Mais il était plus naturel que ce sentiment éclatât dans le Nord, où le long régime de H. Christophe avait toujours excité la méfiance et la haine contre la France, où existait une opposition permanente contre le système du gouvernement, surtout parmi les anciens généraux du régime déchu qui avaient essayé d’y établir un État distinct de la République. Au Cap-Haïtien, le général Magny, qui ne partageait pas leur sentiment, qui s’était pénétré des grandes vues politiques de Pétion, suivies par son successeur à l’égard de la France, en recevant l’information officielle de ce qui s’était passé à la capitale, avait fait publier avec pompes la proclamation du Président, du 11 juillet ; par ses soins, le chef-lieu du Nord fut illuminé pendant trois jours de suite. Ces démonstrations, calculées sans doute pour rallier l’opinion en faveur du gouvernement, déplurent singulièrement aux généraux du Nord et à d’autres officiers, à des fonctionnaires publics et à des particuliers : ils manifestèrent si hautement leur désapprobation de la conduite tenue au Port-au-Prince, que Magny jugea la situation assez grave pour la mander à Boyer et l’engager à se transporter au Cap-Haïtien.

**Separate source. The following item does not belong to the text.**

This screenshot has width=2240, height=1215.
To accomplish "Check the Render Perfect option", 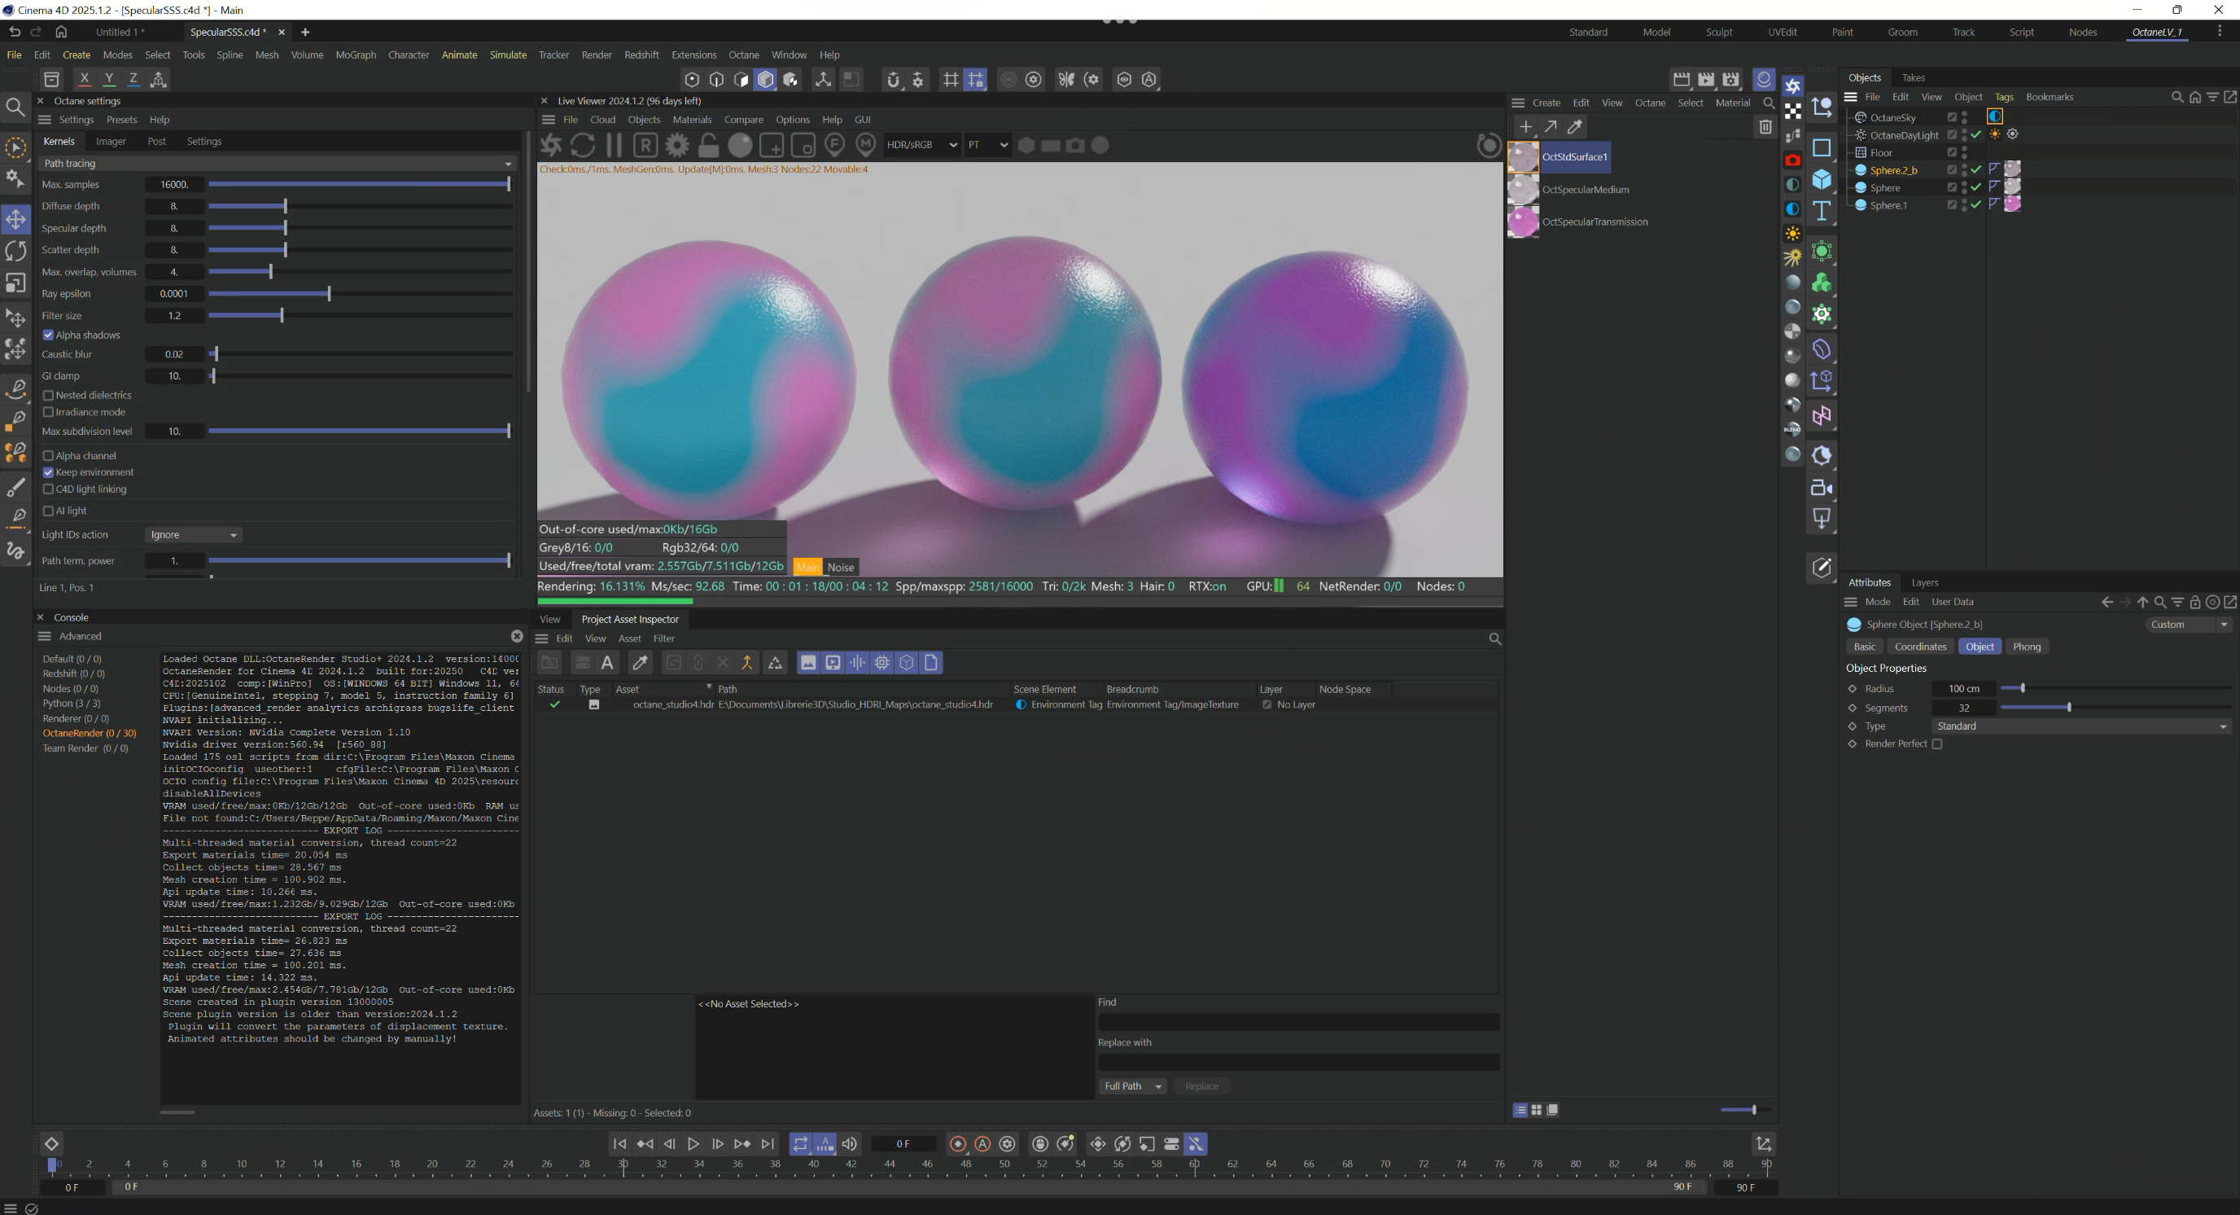I will click(x=1937, y=744).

[…] il n’y eut que trop de gens satisfaits de cette espèce d’échec subi par son gouvernement, parmi ceux qui lui étaient opposés personnellement. Malheureusement, — nous l’avons déjà dit. — il avait eu le tort de ne pas imiter la conduite de Pétion, il avait négligé ce qui pouvait le plus excuser, sinon justifier la sienne ; et quand il apprit que de tous côtés on lui jetait la pierre, quand les journaux étrangers vinrent augmenter cette fâcheuse situation par leurs réflexions plus ou moins acerbes sur l’acceptation de l’ordonnance, le Président se laissa aller à une sorte de dégoût dans ses rapports avec les fonctionnaires et les citoyens. Dès cette époque, il n’eut plus cet enthousiasme qu’il avait toujours montré dans les affaires publiques. Il continua, certainement, de prouver la fermeté, l’énergie de son âme dans les circonstances difficiles qui survinrent ensuite ; mais on peut dire qu’il était désenchanté du pouvoir. Son caractère était trop impressionnable pour ne pas l’être.